EXERCISE REQUIREMENTS: Where a line of the records contains the word "sistemiambientali", show that line.

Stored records
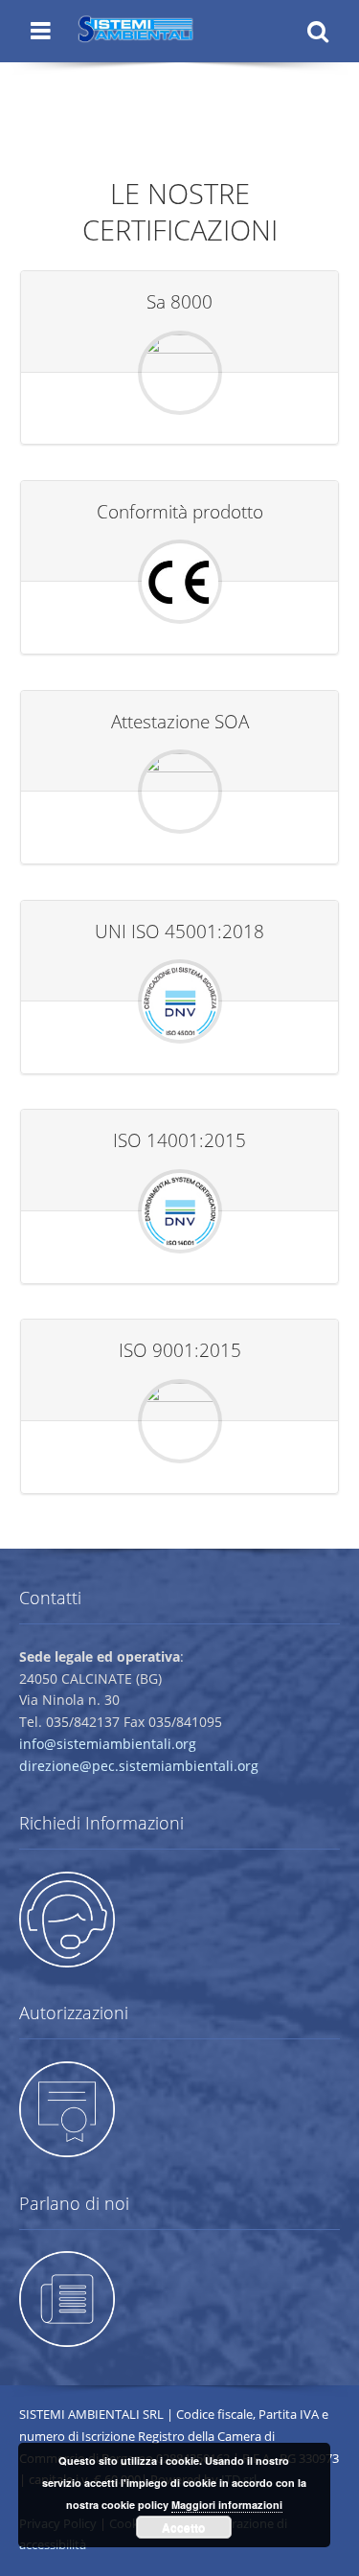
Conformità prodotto (180, 511)
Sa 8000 (179, 301)
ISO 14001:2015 (179, 1140)
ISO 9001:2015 (180, 1350)
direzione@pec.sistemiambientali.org (138, 1766)
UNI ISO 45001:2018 (179, 931)
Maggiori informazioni (226, 2504)
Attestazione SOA (180, 721)
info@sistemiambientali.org (107, 1744)
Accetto (183, 2527)
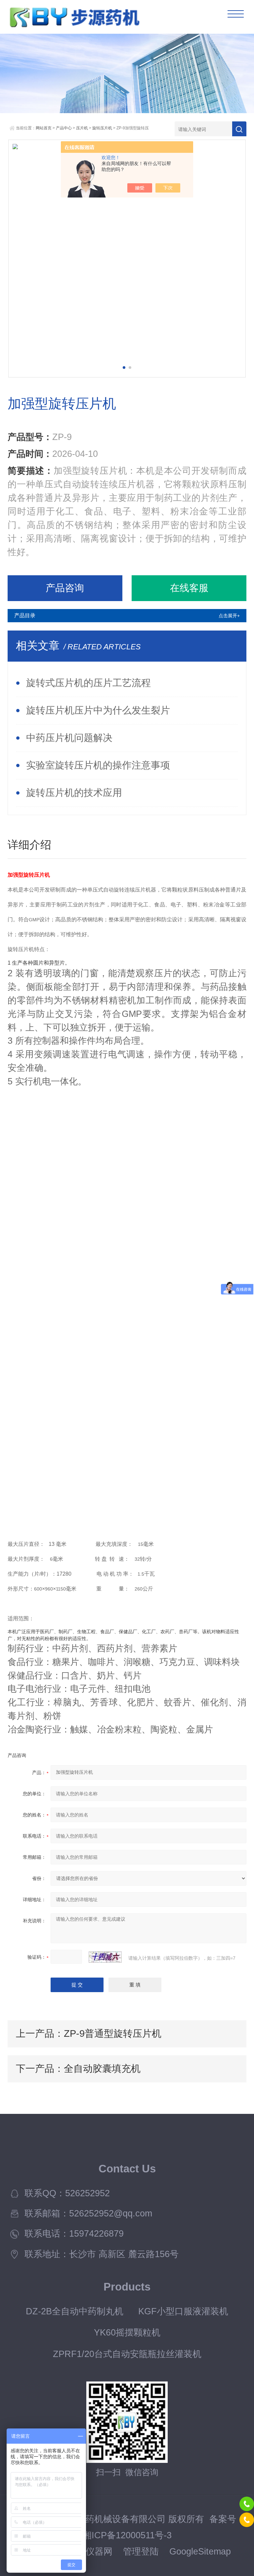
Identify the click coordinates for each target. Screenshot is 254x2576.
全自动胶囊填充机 (102, 2068)
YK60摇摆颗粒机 (127, 2332)
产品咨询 (65, 588)
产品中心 (64, 128)
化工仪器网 (90, 2551)
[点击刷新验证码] (105, 1957)
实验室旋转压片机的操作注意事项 (98, 765)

ANSWER SECTION:
direzione@pec.sistemiambientali.org (138, 1766)
info@sistemiambientali.org (107, 1744)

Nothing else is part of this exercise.